The United States is the fourth leading country in per-capita spending on K-12 education—trailing only Norway, Austria, and Luxembourg, according to the available data. But the U.S. spends only 54 percent of its education dollars on teacher compensation, compared to an average of 63 percent for developed countries. In a new op-ed for the Washington Examiner, Independent Institute Research Fellow Vicki E. Alger, author of Failure: The Federal “Misedukation” of America’s Children, puts these dire percentages into perspective.

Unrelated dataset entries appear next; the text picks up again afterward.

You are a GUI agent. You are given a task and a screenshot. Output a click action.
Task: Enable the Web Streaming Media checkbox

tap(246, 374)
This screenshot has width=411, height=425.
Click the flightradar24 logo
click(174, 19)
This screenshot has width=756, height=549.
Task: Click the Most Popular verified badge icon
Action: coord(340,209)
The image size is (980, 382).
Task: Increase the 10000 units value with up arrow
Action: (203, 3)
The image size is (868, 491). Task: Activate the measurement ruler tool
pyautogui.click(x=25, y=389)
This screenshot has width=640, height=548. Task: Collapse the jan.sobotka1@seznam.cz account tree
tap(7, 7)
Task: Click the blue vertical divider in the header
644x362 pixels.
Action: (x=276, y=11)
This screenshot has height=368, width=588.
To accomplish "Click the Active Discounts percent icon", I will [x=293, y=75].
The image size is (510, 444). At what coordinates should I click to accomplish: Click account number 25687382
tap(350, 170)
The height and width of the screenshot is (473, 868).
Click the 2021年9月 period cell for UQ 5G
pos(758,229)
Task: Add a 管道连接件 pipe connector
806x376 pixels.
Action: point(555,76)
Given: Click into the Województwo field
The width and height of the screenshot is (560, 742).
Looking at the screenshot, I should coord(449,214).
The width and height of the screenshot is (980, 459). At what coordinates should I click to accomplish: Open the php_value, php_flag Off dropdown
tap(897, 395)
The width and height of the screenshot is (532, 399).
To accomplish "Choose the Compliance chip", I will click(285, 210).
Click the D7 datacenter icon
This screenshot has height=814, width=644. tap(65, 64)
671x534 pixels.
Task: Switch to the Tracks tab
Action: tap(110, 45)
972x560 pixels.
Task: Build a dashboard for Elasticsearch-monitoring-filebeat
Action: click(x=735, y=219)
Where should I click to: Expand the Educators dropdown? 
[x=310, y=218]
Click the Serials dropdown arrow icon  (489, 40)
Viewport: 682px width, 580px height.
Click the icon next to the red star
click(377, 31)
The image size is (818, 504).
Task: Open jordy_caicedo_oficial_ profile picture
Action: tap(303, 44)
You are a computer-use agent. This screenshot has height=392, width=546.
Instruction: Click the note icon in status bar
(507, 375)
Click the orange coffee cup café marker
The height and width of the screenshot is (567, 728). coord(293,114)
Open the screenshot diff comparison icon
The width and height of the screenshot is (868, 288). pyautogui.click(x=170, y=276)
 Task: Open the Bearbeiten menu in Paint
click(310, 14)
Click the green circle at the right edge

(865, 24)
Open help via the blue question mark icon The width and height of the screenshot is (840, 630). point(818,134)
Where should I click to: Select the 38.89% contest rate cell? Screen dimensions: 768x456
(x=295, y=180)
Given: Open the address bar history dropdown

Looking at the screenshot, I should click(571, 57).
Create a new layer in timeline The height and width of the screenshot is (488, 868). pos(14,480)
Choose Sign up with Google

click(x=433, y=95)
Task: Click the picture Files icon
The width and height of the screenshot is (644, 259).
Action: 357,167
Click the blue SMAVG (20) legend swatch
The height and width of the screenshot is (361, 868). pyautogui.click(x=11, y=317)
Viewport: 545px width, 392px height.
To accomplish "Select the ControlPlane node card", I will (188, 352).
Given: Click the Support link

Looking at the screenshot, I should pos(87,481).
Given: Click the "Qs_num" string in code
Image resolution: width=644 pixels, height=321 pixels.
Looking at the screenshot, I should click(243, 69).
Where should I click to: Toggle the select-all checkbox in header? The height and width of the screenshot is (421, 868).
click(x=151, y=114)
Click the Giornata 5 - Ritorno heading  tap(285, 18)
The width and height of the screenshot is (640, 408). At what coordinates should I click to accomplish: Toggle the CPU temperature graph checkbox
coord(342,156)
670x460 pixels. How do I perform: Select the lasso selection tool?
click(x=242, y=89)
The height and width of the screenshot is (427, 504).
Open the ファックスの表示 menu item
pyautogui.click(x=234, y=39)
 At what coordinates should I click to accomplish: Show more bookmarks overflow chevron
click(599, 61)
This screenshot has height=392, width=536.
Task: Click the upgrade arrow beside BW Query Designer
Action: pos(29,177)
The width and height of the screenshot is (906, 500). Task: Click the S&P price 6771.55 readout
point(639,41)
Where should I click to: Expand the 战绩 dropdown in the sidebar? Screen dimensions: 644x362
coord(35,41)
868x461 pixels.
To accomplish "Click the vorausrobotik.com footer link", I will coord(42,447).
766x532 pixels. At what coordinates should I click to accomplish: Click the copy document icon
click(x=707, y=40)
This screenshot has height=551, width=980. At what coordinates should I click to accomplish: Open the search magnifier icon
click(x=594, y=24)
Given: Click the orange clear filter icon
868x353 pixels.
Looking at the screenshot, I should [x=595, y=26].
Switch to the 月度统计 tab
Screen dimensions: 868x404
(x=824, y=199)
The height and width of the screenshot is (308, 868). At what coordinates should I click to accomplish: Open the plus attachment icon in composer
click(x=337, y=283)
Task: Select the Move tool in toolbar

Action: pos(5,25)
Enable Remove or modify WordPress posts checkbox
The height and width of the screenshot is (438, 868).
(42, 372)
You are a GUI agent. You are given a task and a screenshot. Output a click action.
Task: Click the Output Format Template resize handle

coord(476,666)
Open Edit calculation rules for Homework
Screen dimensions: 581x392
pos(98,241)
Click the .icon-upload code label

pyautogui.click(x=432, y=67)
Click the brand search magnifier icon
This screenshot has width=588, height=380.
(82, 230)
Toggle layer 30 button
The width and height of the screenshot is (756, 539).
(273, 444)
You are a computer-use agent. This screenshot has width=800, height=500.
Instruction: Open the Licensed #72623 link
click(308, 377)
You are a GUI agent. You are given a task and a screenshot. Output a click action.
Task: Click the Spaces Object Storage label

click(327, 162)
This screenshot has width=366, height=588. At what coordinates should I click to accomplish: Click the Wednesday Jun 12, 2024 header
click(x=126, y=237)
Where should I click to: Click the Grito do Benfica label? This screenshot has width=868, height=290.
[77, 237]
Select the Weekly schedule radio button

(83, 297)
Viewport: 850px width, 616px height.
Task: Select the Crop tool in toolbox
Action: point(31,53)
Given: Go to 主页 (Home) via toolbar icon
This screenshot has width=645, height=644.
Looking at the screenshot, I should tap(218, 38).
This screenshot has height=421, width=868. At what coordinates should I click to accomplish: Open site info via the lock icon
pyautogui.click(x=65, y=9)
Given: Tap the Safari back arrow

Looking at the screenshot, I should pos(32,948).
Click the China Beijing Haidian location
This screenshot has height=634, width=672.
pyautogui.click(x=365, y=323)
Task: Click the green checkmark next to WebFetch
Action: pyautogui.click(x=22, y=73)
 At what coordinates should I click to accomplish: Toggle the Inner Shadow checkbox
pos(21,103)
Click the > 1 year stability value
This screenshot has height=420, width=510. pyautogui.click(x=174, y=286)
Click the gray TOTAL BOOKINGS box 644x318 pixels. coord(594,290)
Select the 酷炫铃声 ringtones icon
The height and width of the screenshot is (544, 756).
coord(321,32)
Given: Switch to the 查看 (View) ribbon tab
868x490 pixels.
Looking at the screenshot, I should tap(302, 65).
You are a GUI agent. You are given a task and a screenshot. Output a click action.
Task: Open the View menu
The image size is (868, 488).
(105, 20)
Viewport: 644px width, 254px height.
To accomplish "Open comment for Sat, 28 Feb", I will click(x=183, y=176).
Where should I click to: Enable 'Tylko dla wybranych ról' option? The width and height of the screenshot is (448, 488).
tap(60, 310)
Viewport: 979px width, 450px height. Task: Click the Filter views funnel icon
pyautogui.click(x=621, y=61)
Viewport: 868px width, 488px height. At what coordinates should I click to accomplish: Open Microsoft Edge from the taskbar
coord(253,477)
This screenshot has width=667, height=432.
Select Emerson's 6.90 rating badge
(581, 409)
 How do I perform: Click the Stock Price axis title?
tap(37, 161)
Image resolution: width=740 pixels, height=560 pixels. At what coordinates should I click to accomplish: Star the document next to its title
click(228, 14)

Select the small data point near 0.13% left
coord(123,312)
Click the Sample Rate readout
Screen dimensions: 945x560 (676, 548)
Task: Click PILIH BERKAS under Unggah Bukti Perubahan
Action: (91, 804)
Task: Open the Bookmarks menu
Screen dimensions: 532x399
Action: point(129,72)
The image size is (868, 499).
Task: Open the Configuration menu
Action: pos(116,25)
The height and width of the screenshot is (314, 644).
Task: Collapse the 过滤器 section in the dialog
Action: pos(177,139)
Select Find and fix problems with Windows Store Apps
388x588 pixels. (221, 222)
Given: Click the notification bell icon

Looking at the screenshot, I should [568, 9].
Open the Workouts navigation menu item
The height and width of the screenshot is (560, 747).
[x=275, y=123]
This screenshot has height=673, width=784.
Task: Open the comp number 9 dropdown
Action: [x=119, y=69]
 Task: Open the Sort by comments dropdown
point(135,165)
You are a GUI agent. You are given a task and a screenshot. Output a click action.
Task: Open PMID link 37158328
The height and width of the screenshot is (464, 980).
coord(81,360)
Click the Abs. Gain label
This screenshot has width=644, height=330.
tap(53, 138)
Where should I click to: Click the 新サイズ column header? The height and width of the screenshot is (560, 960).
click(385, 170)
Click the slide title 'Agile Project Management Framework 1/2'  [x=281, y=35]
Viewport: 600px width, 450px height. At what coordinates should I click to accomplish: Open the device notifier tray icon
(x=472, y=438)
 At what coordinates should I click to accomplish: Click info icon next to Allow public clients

U.S. schools have seen the supply of teachers grow faster than student enrollment—a rate of five to one since 1969—but the number of school administrators has grown even faster, outpacing enrollment by more than eight to one, according to Alger. “Had the growth in administration simply matched student-enrollment growth starting in fiscal year 1992, public schools would have saved enough money to give every teacher a permanent raise of more than $11,000,” Alger writes.

In this regard, the U.S. Department of Education, which was created in 1979 to “improve administrative streamlining and provide expert leadership,” has been an utter failure. And while the agency has recently lifted hundreds of regulations on public education, spending priorities are unlikely to improve significantly until parents are allowed to exert meaningful control over their children’s education funding. “Evidence suggests that student achievement and teacher salaries are higher when parents—not bureaucrats—control where and how their children are educated,” Alger writes.

The U.S. Is a Global Leader—and a Laggard—in Education Spending, by Vicki E. Alger (The Washington Examiner, 9/28/18)

Failure: The Federal “Misedukation” of America’s Children, by Vicki E. Alger

Customized Learning for California: Helping K–12 Students Thrive with Education Savings Accounts, by Vicki E. Alger (1/25/18)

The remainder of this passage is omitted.